Originally created 03/05/97

Serve Seafood for Lent



What better time of the year to enjoy seafood than during Lent? Seafood is quick and easy to serve. The following recipe combines poached salmon with a tasty radish vinaigrette.

POACHED SALMONWITH RADISH VINAIGRETTE

(DaPietro's restaurant in Westport, Conn.)

1/2 cup olive oil

1/2 cup balsamic vinegar

1/4 cup dry sherry

1 1/2 teaspoons salt

1/2 teaspoon ground black pepper

1/4 cup dry white wine

8 salmon fillets (4 ounces each)

6 ounces mesclun greens

2 1/2 cups trimmed radishes, cut in wedges (10 ounces)

In a bowl, whisk together olive oil, vinegar, sherry, 1 teaspoon of the salt and 1/4 teaspoon of the black pepper; set aside.

In a skillet, bring to boil 1 quart water, the white wine and the remaining 1/2 teaspoon salt and 1/4 teaspoon pepper.

In two batches, place salmon fillets in boiling water-wine mixture. Cover, simmer until cooked, about 5 minutes. Using slotted spatula, remove fillets to a plate; set aside.

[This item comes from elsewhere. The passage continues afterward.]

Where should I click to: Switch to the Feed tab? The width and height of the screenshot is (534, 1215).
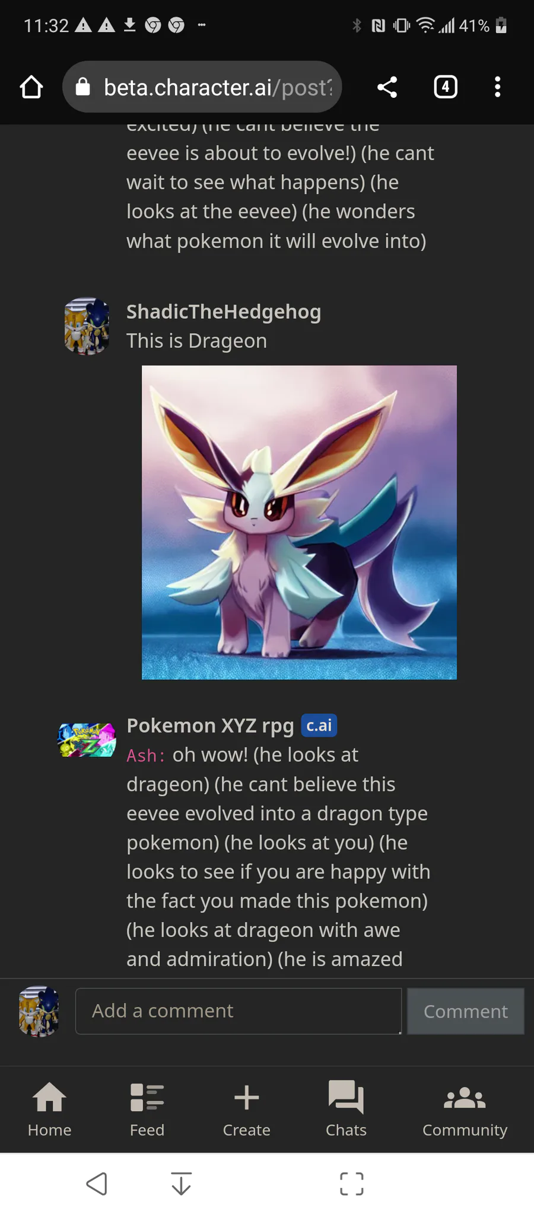[147, 1109]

Arrange salad greens on serving plates, dividing evenly.

In a bowl, toss together radishes and the reserved olive oil mixture; spoon over salmon and salad greens, dividing evenly. Serve immediately. Makes 8 servings.

Nutrition facts per serving: 302 calories, 23 grams protein, 3 grams carbohydrates, 21 grams fat, 372 milligrams sodium.